Primary & Secondary Outcome Results
In the primary outcome, adjusted 120-day completion proportions were significantly higher in arms 3 and 4 (overall P<0.001; absolute difference compared with usual care is shown in parentheses):
- Arm 1: Usual care: 22.9%
- Arm 2: EHR reminders: 22.7% (-0.2%)
- Arm 3: EHR reminders and outreach: 31.0% (+8.1%)
- Arm 4: EHR reminders, outreach, and patient navigation: 31.4% (+8.5%)
In the secondary outcome, adjusted 240-day completion proportions also were significantly higher in arms 3 and 4 (overall P <0.001; absolute difference compared with usual care is shown in parentheses):
- Arm 1: Usual care: 34.1%
- Arm 2: EHR reminders: 34.7% (+0.6%)
- Arm 3: EHR reminders and outreach: 42.6% (+8.5%)
- Arm 4: HER reminders, outreach, and patient navigation: 43.8% (+9.7%)

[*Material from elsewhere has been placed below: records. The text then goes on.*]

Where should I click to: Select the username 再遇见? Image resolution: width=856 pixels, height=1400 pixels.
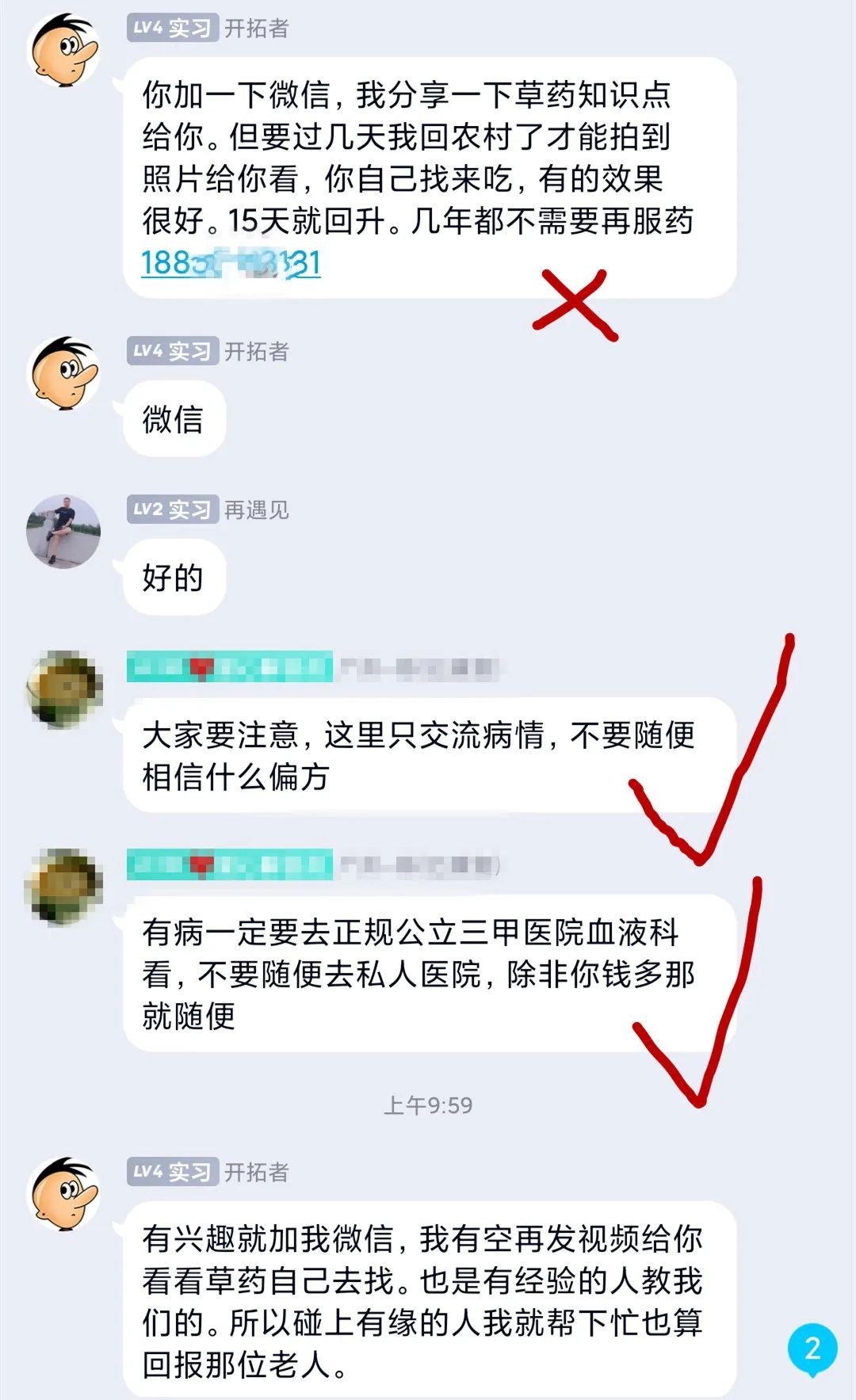tap(257, 509)
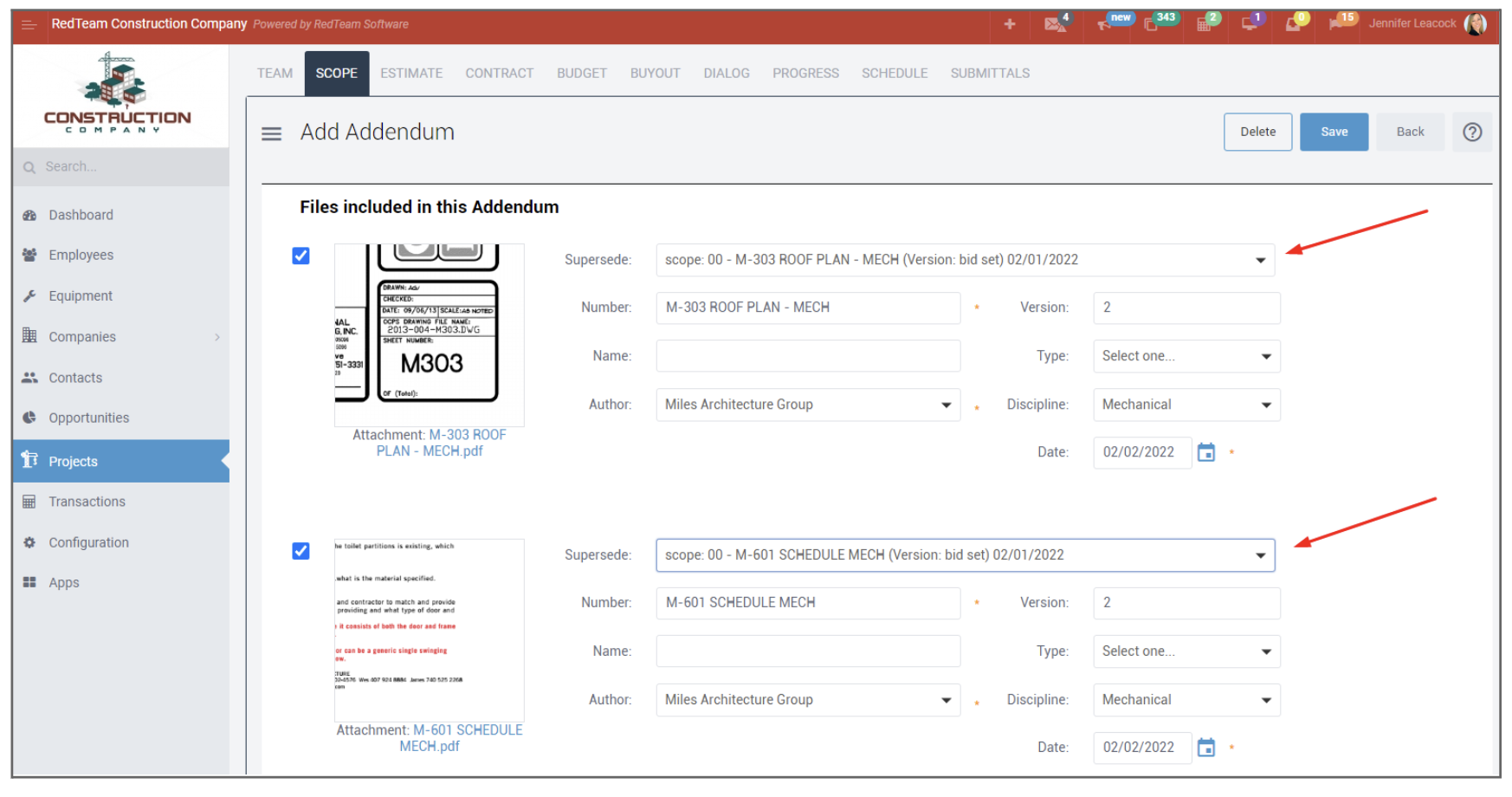
Task: Click the Name field for M-303 file
Action: coord(807,356)
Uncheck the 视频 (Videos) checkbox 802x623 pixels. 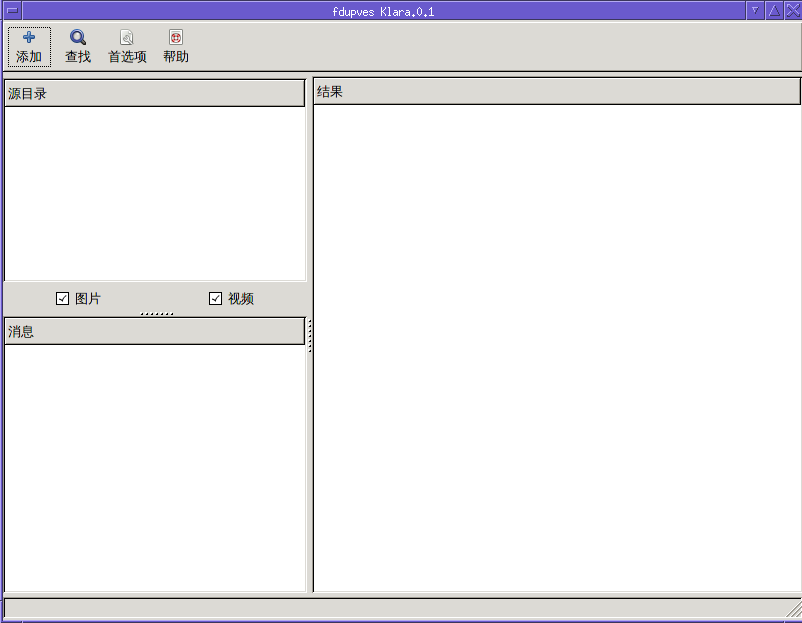click(x=215, y=298)
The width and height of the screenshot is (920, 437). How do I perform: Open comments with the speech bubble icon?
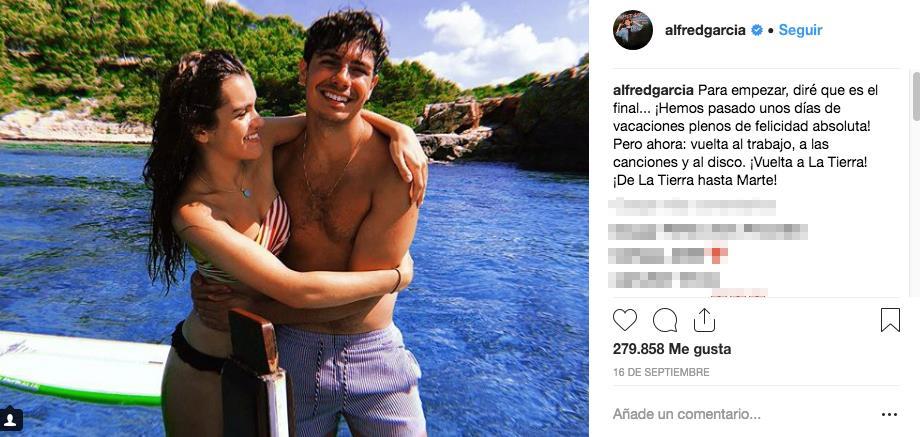tap(665, 320)
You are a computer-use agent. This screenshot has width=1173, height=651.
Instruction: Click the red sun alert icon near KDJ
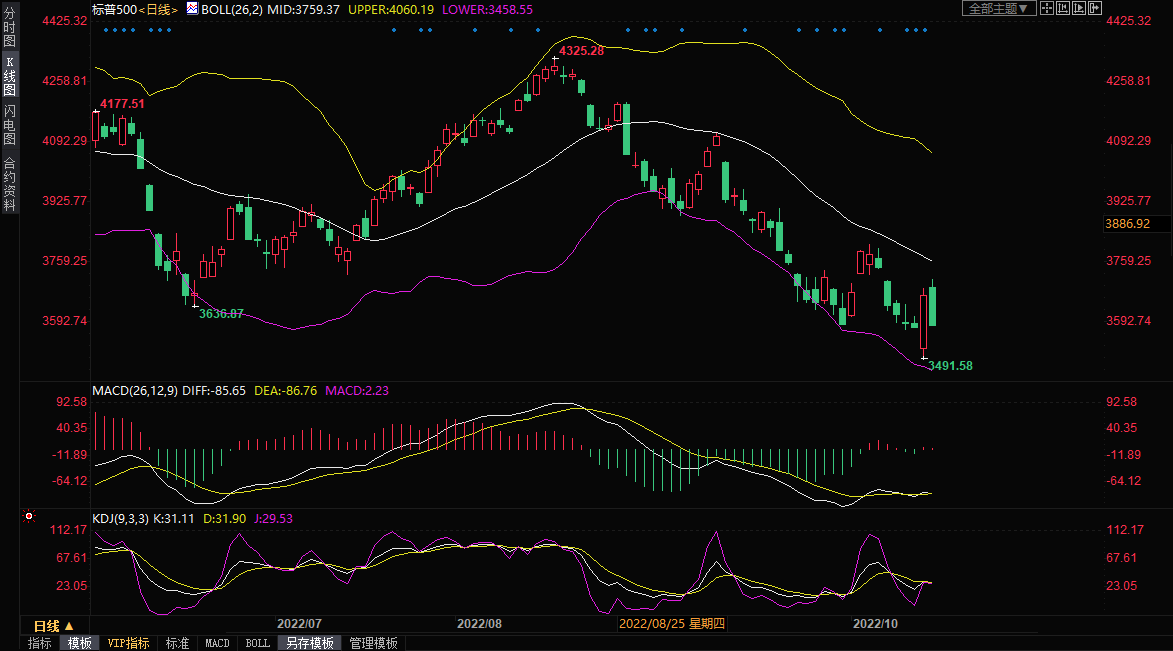click(28, 517)
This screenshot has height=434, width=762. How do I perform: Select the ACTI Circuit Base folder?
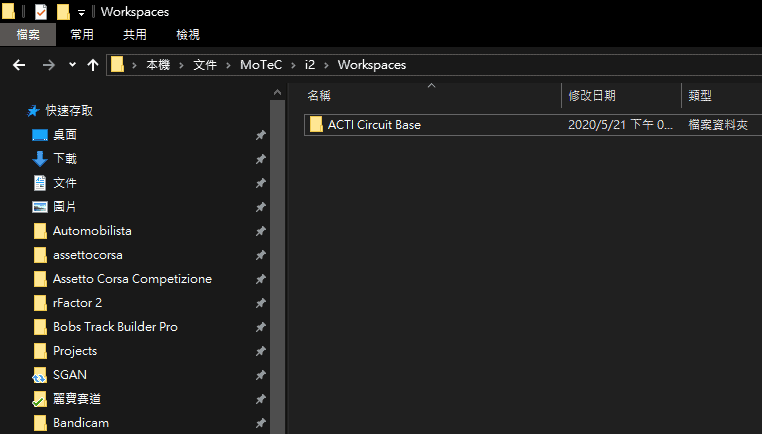pyautogui.click(x=374, y=125)
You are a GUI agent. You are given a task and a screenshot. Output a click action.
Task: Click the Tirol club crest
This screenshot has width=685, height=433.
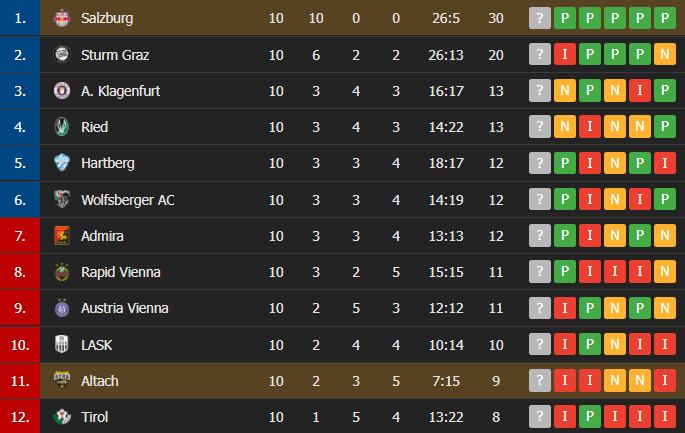[x=62, y=417]
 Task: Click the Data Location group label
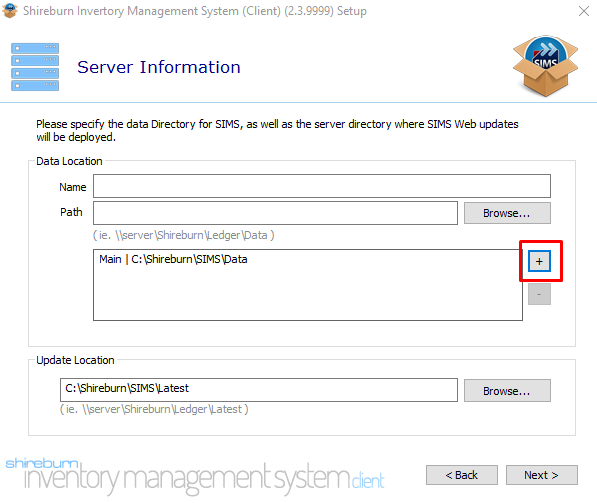tap(69, 161)
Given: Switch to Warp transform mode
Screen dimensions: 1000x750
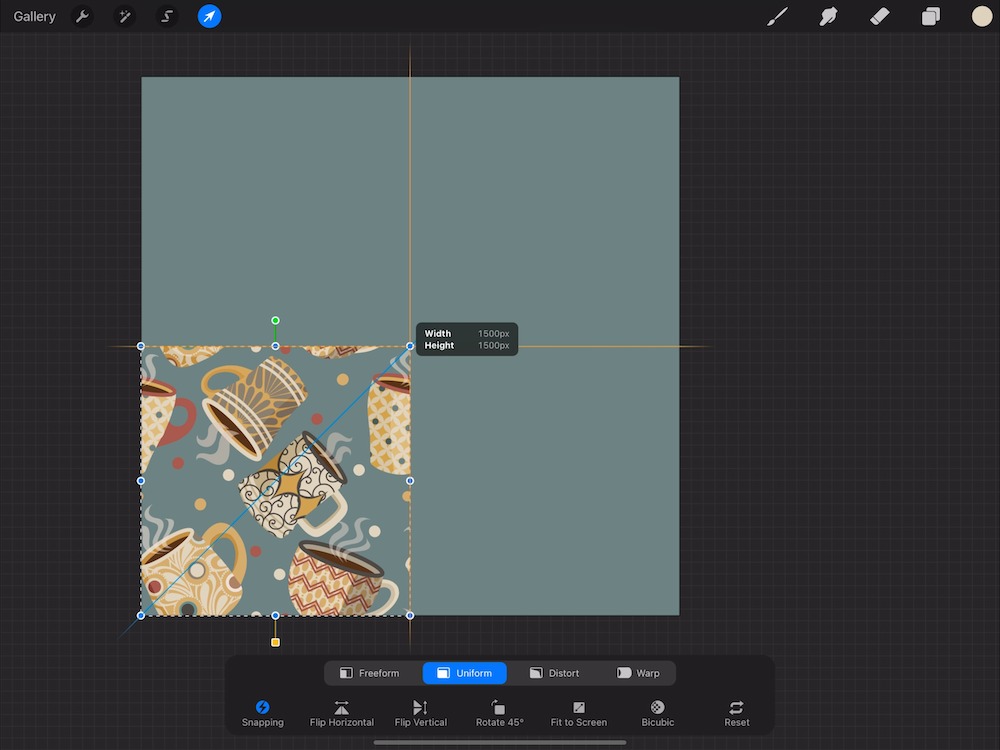Looking at the screenshot, I should (638, 673).
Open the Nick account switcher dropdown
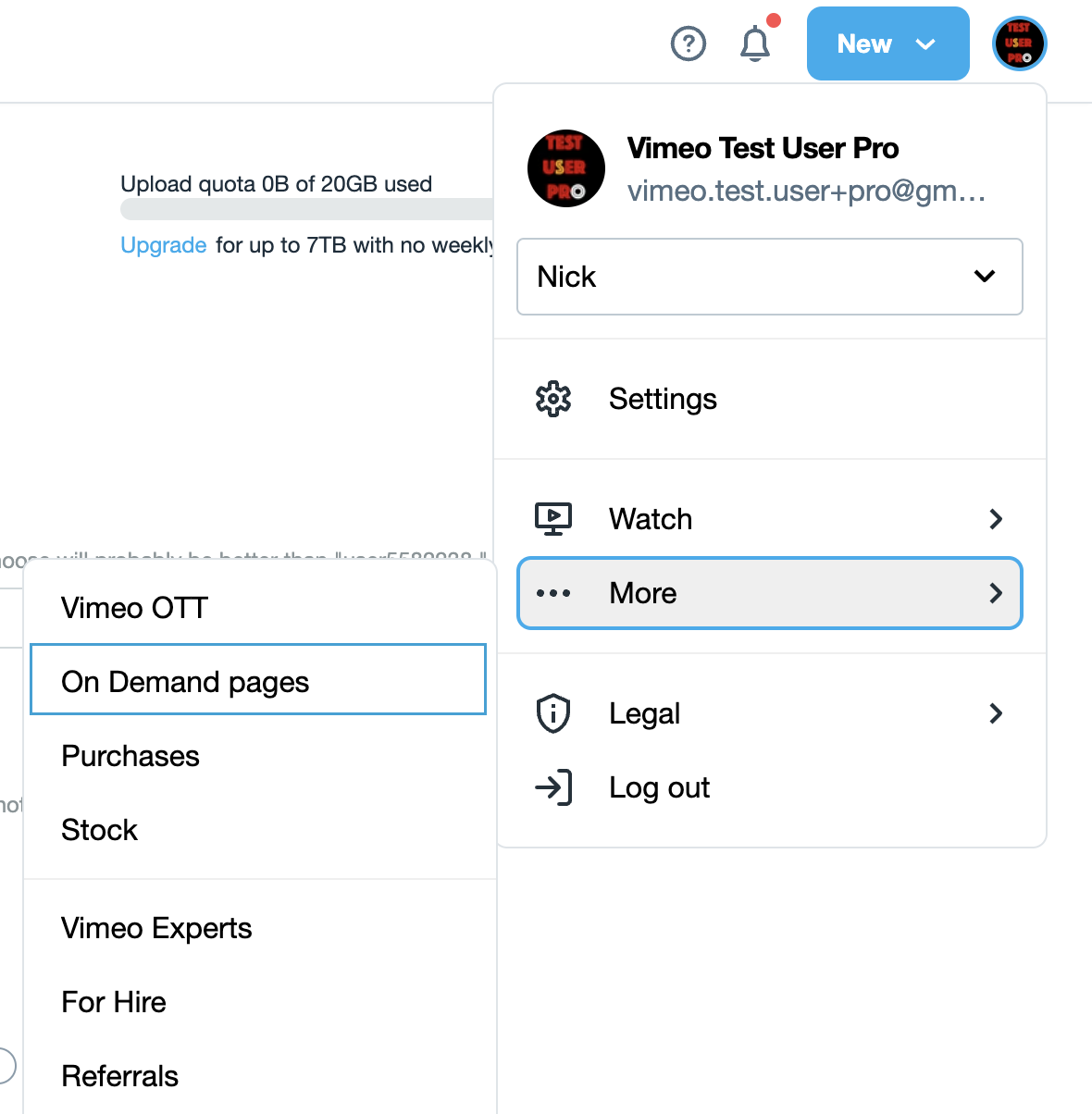The image size is (1092, 1114). [769, 277]
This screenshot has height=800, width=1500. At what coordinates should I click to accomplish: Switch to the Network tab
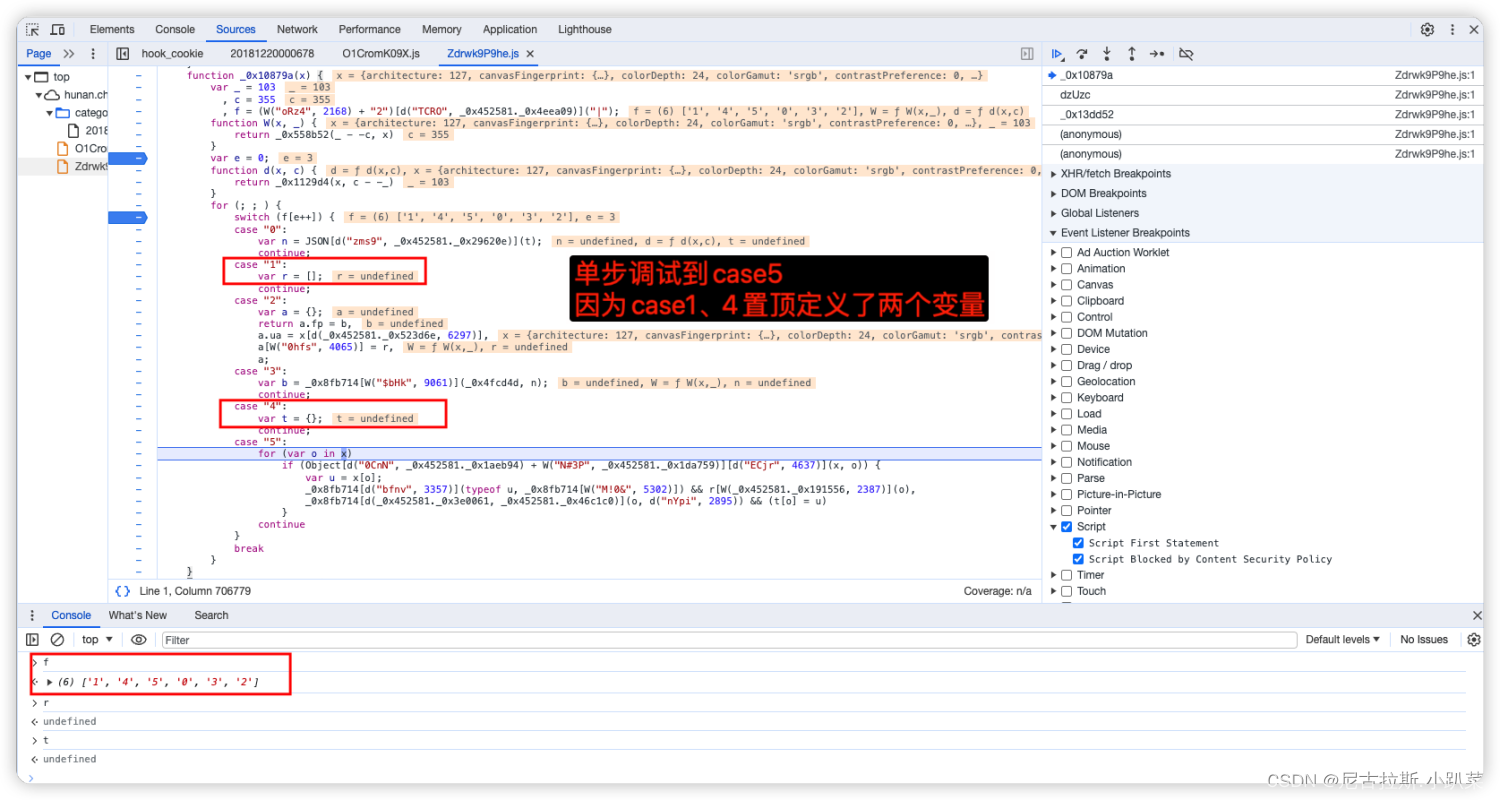[x=297, y=29]
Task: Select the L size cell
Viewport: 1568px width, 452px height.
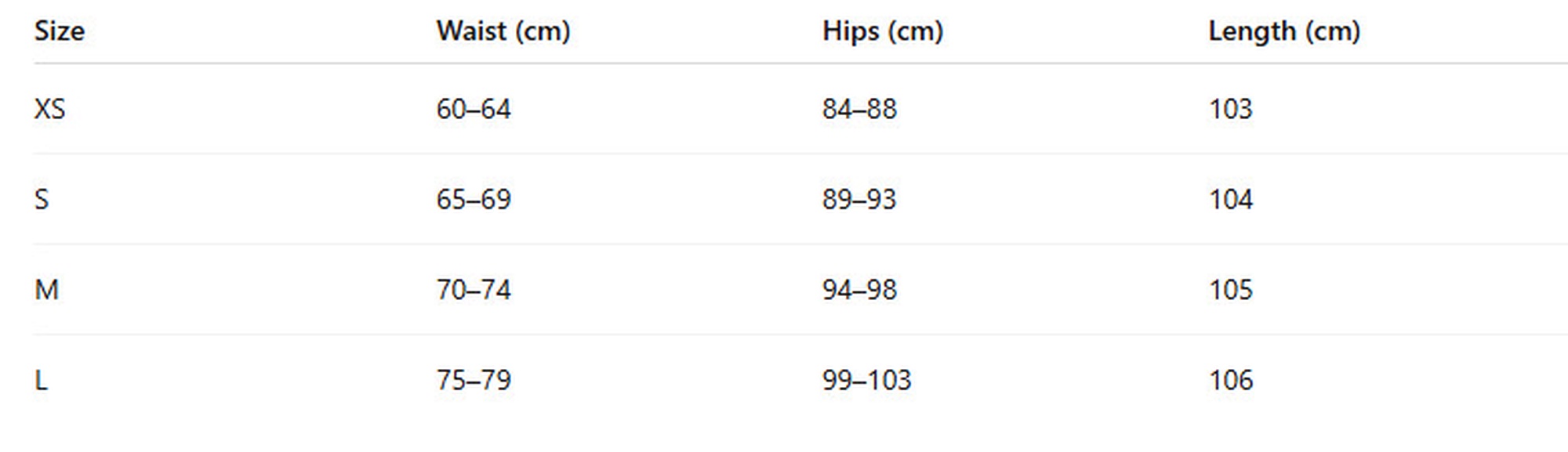Action: (x=42, y=381)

Over time, Dr. Atlas and colleagues observed that most patients were more likely to achieve recommended follow-up for abnormal cancer screening test results. “Despite this overall improvement, patients in the two outreach intervention groups continued to have better outcomes than patients in the usual care or EHR reminder only groups as far out as 240 days (8 months) (Figure).
A Large Gap in Care Remains
“Such systems are best based in primary care because primary care clinicians take a ‘whole person’ approach and are responsible for a wide range of preventive healthcare efforts, which include cancer screening and test result follow-up,” Dr. Atlas says. “Primary care clinicians and specialists involved in cancer screening need to work together to develop systems to identify and track abnormal cancer screening test results and implement outreach efforts to ensure timely follow-up.”
Despite the success of the interventions, Dr. Atlas and colleagues agree that there continues to be large gaps in care that need addressing before the full benefits of preventive cancer screening are realized. “To implement these findings requires healthcare networks to invest in the information technology infrastructure and coordinate outreach efforts among primary care clinicians and specialists involved in cancer screening and abnormal result follow-up,” Dr. Atlas says.